Hi,
I'm a professional software developer and a graphics enthusiast. Earlier this year I left Smith Micro as the lead developer of Poser 3D Character Animation Software. This famous piece of software had its heyday in the mid-90s, and is responsible for a lot of the technologies behind content that made it into console gaming in the 2003 era. I also released a game engine and ran a series of tutorials for it called Pixitron that outlines an approach to multiplayer game making on the web. https://lmgtfy.com/?q=pixitron
(Pixitron, despite being a "new beginning" for cross-platform gaming, but it was rejected from Handmade because it relied on Electronjs and Pixijs.)
This other engine, a 12-year epic, is largely ground up but yes it does rely on WinAPI, OpenAL and some other optional libraries, but most of the code is essentially "from scratch" -- built very much on the ZeroTypes library that is a part of Handmade
Anyway, now that I've moved on from my job at Smith Micro, it's back to moonlighting as Lost Astronaut (lostastronaut.com) ... I picked up my old game engine a few weeks ago and decided I needed to take things in a new direction. However, I've spent 12 years on it and for a long time I held on to it with white-knuckle strength.
For the 10th time over the past few years, a few hours ago I thought about releasing the 12-year-old project as open source.
Every time I go to release this engine, thuogh, I worry no one will see it, and if they do see it, they'll just run away.
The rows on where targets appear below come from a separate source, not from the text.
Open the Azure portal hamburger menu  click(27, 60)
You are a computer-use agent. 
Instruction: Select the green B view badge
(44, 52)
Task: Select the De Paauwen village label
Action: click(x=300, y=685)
I know it has some serious value (there's a reason I haven't released it yet), but it's locked into a certain technology level (Windows, 32-bit) and as I've started to move features into Qt to support a wider array of platforms, I guess I realized it's going to be entirely different but I'd like to release the 32-bit version of my engine if it gets some traction.
So, I'm wondering what you think about this? The engine is written in C++, uses OpenGL, builds readily on Windows in free versions of Visual Studio 2017, and may be too big for Github but I'm not sure yet. I spent the 1990s writing MUDs and the 2000s doing all sorts of different things in and out of gaming, but mainly made money on the Web until 2007 when I went all-in on my graphics hobby and set out not only to write a game, but also to build "the encyclopedia of graphics routines" in what became a massive 1900 class super monster codebase that, to this day, builds with an almost flawless execution, and can do a very wide range of things using OpenGL, OpenAL, and about 80 other libraries that I explored. It's the "ultimate" starting place for a C++ Win32 OpenGL project complete with multiple UIs, image processing, texture uploads, vbos of varying flavors, GLSL, graphics systems, 3D file support, you name it. I released some of the shaders from this engine (and some of the source graphics used in the shaders) (modified for GameMaker) as a pack called GML-Pro https://github.com/h3rb/gml-pro a few years ago, but it got buried when GMS2 came out.
I used my engine to launch a moderately successful 3D printing company, some of it made its way into Poser, and it's just a lot of accumulated work not only by me but some very famous people who I collaborated with years ago when building the engine in the early days. It also has a commonality in the code that is powerful, but also many approaches with different results for everything from color manipulation, to fonts, to the way you organize worlds in 2D.
My questions for you are:
1) As a reader of these forums: Are you interested in this at all? Do you want to learn more? Is this a project you'd contribute to? How would you contribute to it? Does it have value?
2) Do you have any idea how I might avoid it hitting the bin? How can we keep this open source from being just another pile on the heap? How can a community form around it?
3) Can we find a home for it at Handmade?